その一つひとつの原因が今の結果を招いたという事実は分らないでもない。しかし、それらの原因を事前に察知することができて、未然に対処できたならば、事態は大きく変わっていたのではないかと思うと、至極残念でならない。
そこで、真の原因を探り、再建のための経営計画を立てることを提案し、日を改めて来て頂くこととした。事態は急を要するのに連絡が取れないでいたが、やっとの電話先で、「以前にもやってみたが、計画立ててもその通りには行かないもので…」という返事。このような経営者の姿に真の原因を垣間見ることが出来よう。その後、残念ながら敢無く、倒産…・・。
経営計画とは元来、“事業が上手くいくように用意周到な計画を立てること”に、その意義がある。計画を立てても事業が上手く行かなかったとしたら、それはやはり「考え方が拙いのか、良く考えたとしてもその通りにやっていないか」、どうもその当たりに原因はあるのではないだろうか。
折角、時間をかけて作成した計画を途中で放棄してしまう企業をよく見受けるが、そんな企業は、上手く行かない原因を“自分の外(=外部要因)”に求めていることが多い。
不況になればなるほど本領を発揮する企業は、常に自己責任で物事を考えている。業績が少しでも悪化すると、「組織の中に成長を阻害する要因が何か生じているのではないか、その原因は何か」と徹底した自己反省を繰り返す。
変化に敏感で、自己革新が実に巧い企業である。そして、そのような企業は必ず内容の濃い経営計画をしっかりと作っているのである。

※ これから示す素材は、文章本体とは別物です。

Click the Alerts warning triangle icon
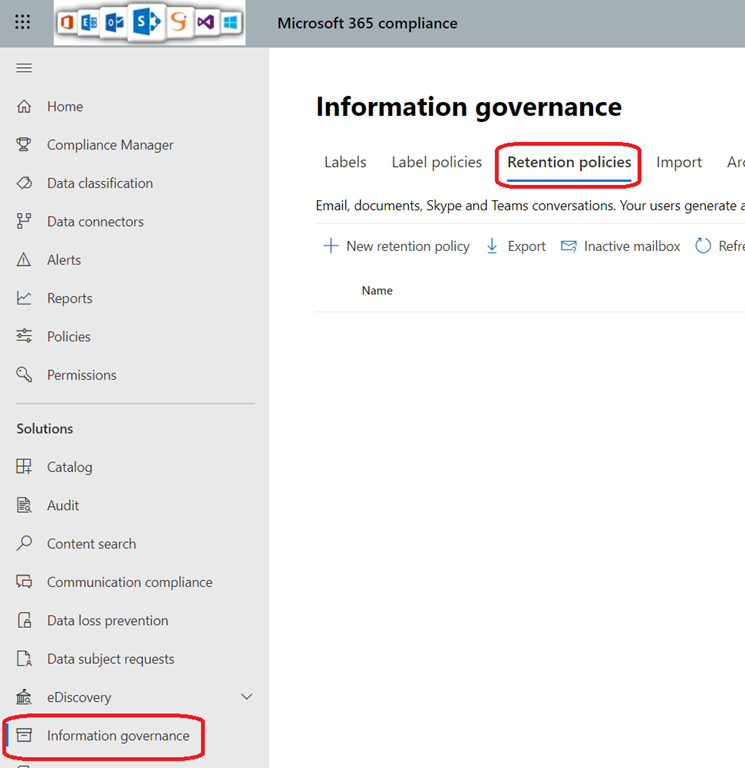The height and width of the screenshot is (768, 745). (x=24, y=260)
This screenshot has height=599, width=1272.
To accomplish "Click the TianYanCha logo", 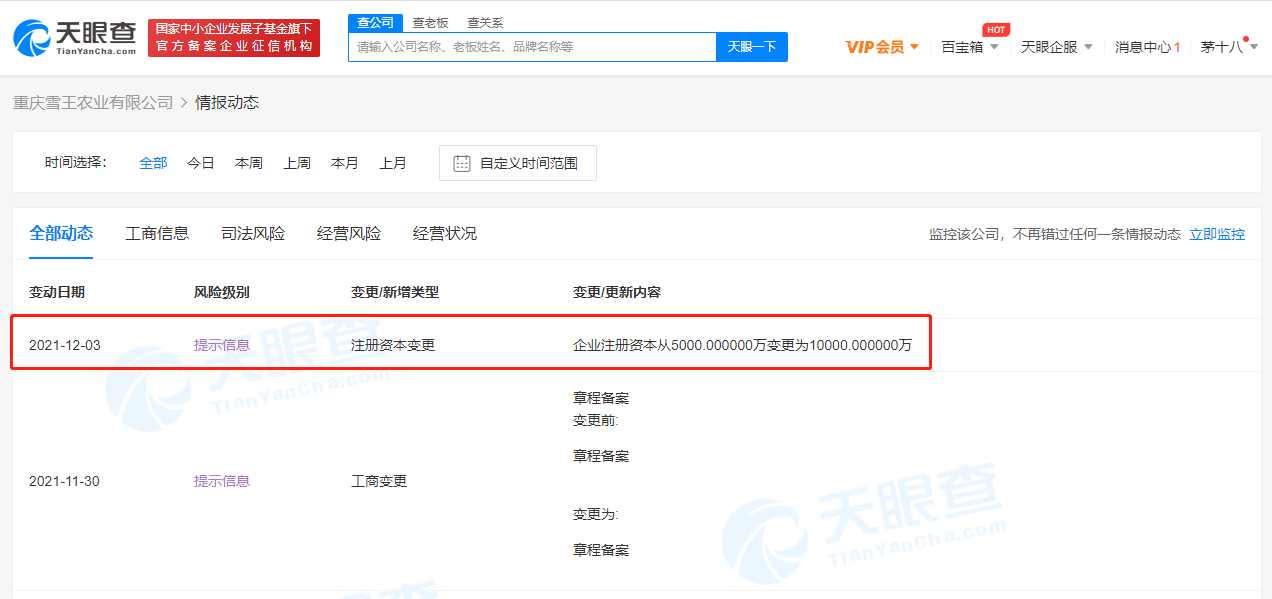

「経営計画とは常に正しい経営が出来ているかどうかを自ら判断するための“基準”である」と考える。
そして、毎月の予実管理の徹底、差異の原因究明は、各月の問題をタイムリーに浮き彫りにしてくれる。
企業は“正しく経営すれば、必ず成長発展する”ものである。そして、正しい経営とは“正しい経営計画”を作成し、実践することから始まる。